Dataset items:
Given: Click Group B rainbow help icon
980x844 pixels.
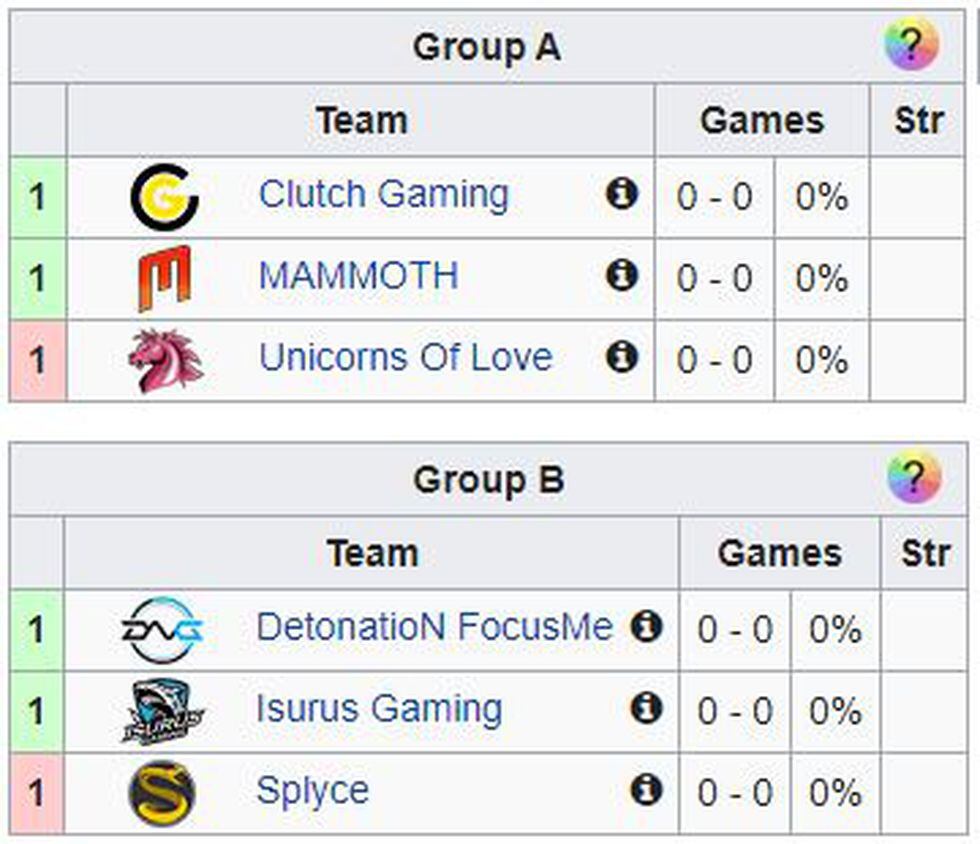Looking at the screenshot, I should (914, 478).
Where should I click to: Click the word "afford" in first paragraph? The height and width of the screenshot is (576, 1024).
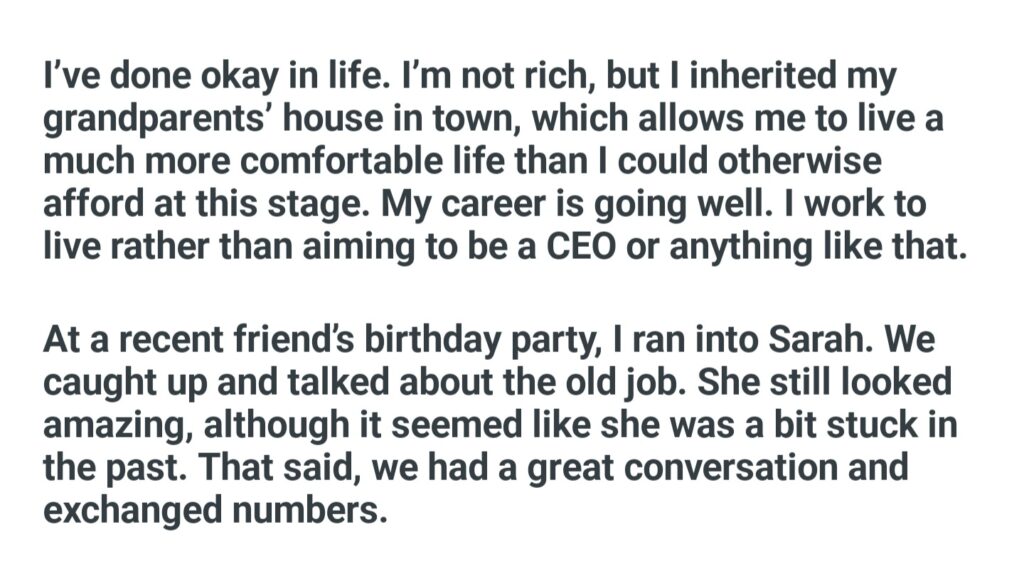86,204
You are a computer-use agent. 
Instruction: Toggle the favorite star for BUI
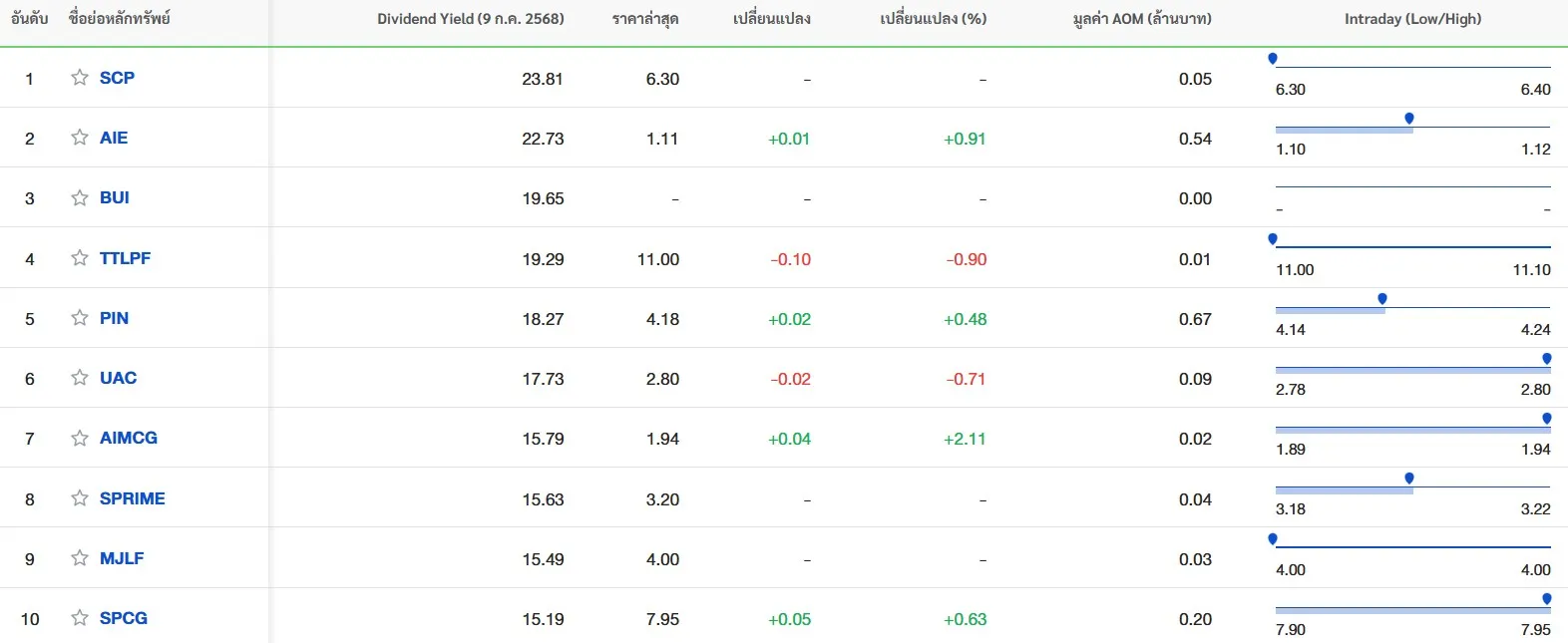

» Problem:
Could the entries above be retyped exactly, with the pictures left out?

» Solution to this task:
Given: Click Group B rainbow help icon
980x844 pixels.
Looking at the screenshot, I should (914, 478).
Where should I click to: Click the word "afford" in first paragraph? The height and width of the screenshot is (576, 1024).
86,204
You are a computer-use agent. 
Instruction: Toggle the favorite star for BUI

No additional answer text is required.